I'm trying to run a Dask
cluster alongside a Dash
app to analyze very large data sets. I'm able to run a LocalCluster
successfully and the Dask DataFrame computations occur successfully. The Dash
app is started using the following gunicorn
command:
Unfortunately, my issues occur when I try and move the cluster to coiled
.
coiled.create_software_environment(
name="my-conda-env",
conda={
"channels": ["conda-forge", "defaults"],
"dependencies": ["dask", "dash"],
},
)
coiled.create_cluster_configuration(
name="my-cluster-config",
scheduler_cpu=1,
scheduler_memory="1 GiB",
worker_cpu=2,
worker_memory="1 GiB",
software="my-conda-env"
)
cluster = coiled.Cluster(n_workers=2)
CLIENT = Client(cluster)
dd_bills_df = dd.read_sql_table(
table, conn_string, npartitions=10, index_col='DB_BillID'
)
CLIENT.publish_dataset(bills=dd_bills_df)
del dd_bills_df
log.debug(CLIENT.list_datasets())
x = CLIENT.get_dataset('bills').persist()
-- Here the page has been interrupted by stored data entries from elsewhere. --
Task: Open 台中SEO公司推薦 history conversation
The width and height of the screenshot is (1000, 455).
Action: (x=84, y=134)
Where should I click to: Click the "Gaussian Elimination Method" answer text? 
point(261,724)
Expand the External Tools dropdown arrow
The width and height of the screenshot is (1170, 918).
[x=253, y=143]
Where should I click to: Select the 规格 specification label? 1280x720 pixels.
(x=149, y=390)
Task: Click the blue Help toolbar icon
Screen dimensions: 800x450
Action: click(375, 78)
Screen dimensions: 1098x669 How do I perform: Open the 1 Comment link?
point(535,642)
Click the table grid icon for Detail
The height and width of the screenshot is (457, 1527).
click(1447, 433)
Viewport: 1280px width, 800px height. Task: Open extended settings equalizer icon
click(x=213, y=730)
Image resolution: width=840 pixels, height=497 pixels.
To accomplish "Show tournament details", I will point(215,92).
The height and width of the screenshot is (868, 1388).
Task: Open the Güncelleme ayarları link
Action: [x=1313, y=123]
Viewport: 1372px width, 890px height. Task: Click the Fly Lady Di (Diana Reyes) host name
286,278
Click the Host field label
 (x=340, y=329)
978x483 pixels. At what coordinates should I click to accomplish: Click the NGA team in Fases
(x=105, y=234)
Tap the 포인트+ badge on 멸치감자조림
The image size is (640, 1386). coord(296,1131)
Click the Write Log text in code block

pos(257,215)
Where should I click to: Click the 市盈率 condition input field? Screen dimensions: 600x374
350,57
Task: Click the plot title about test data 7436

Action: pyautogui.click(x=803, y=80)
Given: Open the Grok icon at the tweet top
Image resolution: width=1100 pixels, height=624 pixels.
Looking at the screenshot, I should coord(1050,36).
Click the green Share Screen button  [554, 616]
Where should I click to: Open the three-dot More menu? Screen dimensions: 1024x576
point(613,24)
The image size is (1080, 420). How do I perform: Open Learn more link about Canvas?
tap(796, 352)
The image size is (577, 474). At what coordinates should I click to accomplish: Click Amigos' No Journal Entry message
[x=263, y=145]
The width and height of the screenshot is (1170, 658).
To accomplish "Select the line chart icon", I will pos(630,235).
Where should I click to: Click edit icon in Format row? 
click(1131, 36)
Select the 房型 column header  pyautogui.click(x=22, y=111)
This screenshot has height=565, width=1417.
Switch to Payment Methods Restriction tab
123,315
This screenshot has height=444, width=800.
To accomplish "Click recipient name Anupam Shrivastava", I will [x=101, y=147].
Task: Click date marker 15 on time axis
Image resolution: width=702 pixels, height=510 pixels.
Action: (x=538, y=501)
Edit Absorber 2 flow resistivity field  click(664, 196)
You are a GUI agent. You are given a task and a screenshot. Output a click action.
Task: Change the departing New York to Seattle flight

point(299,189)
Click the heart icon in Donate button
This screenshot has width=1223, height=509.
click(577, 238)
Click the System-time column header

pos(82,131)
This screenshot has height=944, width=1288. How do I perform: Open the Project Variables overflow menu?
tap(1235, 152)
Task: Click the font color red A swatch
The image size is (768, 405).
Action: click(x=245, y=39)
log.debug(x.groupby('BillType').count().compute())
The cluster is created and the data set is successfully published to the cluster and then the dataset is successfully pulled by the client into the variable x
. The problem occurs during the groupby()
calculation.
[2021-12-03 17:40:30 -0600] [78928] [ERROR] Exception in worker process
Traceback (most recent call last):
File "/Users/leowotzak/PenHole/test-containers2/venv/lib/python3.9/site-packages/gunicorn/arbiter.py", line 589, in spawn_worker
worker.init_process()
File "/Users/leowotzak/PenHole/test-containers2/venv/lib/python3.9/site-packages/gunicorn/workers/base.py", line 134, in init_process
self.load_wsgi()
File "/Users/leowotzak/PenHole/test-containers2/venv/lib/python3.9/site-packages/gunicorn/workers/base.py", line 146, in load_wsgi
self.wsgi = self.app.wsgi()
File "/Users/leowotzak/PenHole/test-containers2/venv/lib/python3.9/site-packages/gunicorn/app/base.py", line 67, in wsgi
self.callable = self.load()
File "/Users/leowotzak/PenHole/test-containers2/venv/lib/python3.9/site-packages/gunicorn/app/wsgiapp.py", line 58, in load
return self.load_wsgiapp()
File "/Users/leowotzak/PenHole/test-containers2/venv/lib/python3.9/site-packages/gunicorn/app/wsgiapp.py", line 48, in load_wsgiapp
return util.import_app(self.app_uri)
File "/Users/leowotzak/PenHole/test-containers2/venv/lib/python3.9/site-packages/gunicorn/util.py", line 359, in import_app
mod = importlib.import_module(module)
File "/Library/Frameworks/Python.framework/Versions/3.9/lib/python3.9/importlib/__init__.py", line 127, in import_module
return _bootstrap._gcd_import(name[level:], package, level)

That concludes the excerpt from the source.